Page MenuHomePhabricator

[MachineCSE] Prevent CSE of non-local convergent instrs
ClosedPublic

Authored by mkitzan on Apr 23 2021, 11:02 AM.

Details

Summary

At the moment, MachineCSE allows CSE-ing convergent instrs which are non-local to each other. This can cause illegal codegen as convergent instrs are control flow dependent. The patch prevents non-local CSE of convergent instrs by adding a check in isProfitableToCSE and rejecting CSE-ing if we're considering CSE-ing non-local convergent instrs. We can still CSE convergent instrs which are in the same control flow scope, so the patch purposely does not make all convergent instrs non-CSE candidates in isCSECandidate.

Diff Detail

Event Timeline

mkitzan created this revision.Apr 23 2021, 11:02 AM
mkitzan requested review of this revision.Apr 23 2021, 11:02 AM
Herald added a project: Restricted Project. · View Herald TranscriptApr 23 2021, 11:02 AM

The change LGTM but could you add a test case? There probably aren't many convergent instructions upstream but it should be possible to make a test case using AMDGPU instructions or via G_INTRINSIC

mkitzan updated this revision to Diff 340176.Apr 23 2021, 3:09 PM

Update: added handwritten MIR unit test for the MachineCSE change using AMDGPU's DS_SWIZZLE_B32 instr (which is marked isConvergent in llvm/lib/Target/AMDGPU/DSInstructions.td)

dsanders accepted this revision.Apr 23 2021, 4:15 PM
dsanders added inline comments.
llvm/test/CodeGen/AMDGPU/GlobalISel/no-cse-nonlocal-convergent-instrs.mir
9 ↗(On Diff #340176)

CHECK-LABEL is about partitioning the input into multiple pieces that can be checked independently rather than about labels.
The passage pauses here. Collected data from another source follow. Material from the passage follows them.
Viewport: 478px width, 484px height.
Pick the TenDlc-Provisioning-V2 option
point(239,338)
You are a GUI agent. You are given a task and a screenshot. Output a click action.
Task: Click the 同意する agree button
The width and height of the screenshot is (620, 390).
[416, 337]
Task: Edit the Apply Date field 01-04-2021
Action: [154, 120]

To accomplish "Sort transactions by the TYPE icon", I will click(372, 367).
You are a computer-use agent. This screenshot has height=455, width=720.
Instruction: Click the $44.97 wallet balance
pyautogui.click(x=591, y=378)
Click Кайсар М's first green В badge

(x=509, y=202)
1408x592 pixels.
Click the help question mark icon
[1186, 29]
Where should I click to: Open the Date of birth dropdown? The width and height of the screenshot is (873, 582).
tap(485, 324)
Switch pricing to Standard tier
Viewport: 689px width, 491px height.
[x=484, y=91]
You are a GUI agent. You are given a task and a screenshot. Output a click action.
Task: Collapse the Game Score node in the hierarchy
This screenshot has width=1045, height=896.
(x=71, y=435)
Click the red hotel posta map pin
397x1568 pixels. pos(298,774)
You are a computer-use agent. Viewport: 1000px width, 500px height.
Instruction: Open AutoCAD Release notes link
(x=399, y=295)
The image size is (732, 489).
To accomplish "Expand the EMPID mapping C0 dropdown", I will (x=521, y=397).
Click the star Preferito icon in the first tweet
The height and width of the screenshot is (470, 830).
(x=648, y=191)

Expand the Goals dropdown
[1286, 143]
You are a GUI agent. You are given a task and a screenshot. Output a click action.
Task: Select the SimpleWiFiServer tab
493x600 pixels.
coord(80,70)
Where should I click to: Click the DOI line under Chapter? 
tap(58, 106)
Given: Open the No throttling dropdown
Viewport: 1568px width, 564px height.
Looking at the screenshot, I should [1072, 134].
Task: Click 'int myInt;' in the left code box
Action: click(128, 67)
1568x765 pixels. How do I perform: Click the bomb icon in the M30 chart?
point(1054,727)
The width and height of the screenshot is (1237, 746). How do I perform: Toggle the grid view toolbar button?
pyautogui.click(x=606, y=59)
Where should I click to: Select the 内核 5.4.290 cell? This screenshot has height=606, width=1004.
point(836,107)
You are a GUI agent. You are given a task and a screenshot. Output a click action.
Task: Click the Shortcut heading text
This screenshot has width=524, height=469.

LGTM with this and the bb.2 one below as either CHECK/CHECK-NEXT

This revision is now accepted and ready to land.Apr 23 2021, 4:15 PM

Ah ok, good to know. Thanks for the review! Changing them to CHECK.

mkitzan updated this revision to Diff 340193.Apr 23 2021, 4:22 PM

Update: changed basic block checks from CHECK-LABEL to CHECK

dsanders requested changes to this revision.Apr 23 2021, 6:17 PM
dsanders added inline comments.
llvm/test/CodeGen/AMDGPU/GlobalISel/no-cse-nonlocal-convergent-instrs.mir
53 ↗(On Diff #340193)

It's been pointed out to me off-list that CSE'ing to here isn't actually banned by isConvergent, it's just one of the cases we conservatively decline to CSE in the change. To be covered by isConvergent it'd have to be CSE'd into a more/differently predicated block (less is ok). Furthermore the other the cases where we wouldn't be conservative are already prevented by other checks in CSE. If we can find the field we actually mean this patch will only need a small change. I haven't been able to find it though, it doesn't seem to exist in the backend and that's probably what's gotten me confused (I don't think this is the first time either :-))

That actually reminded me of something else to double check: Does this CSE without the change too?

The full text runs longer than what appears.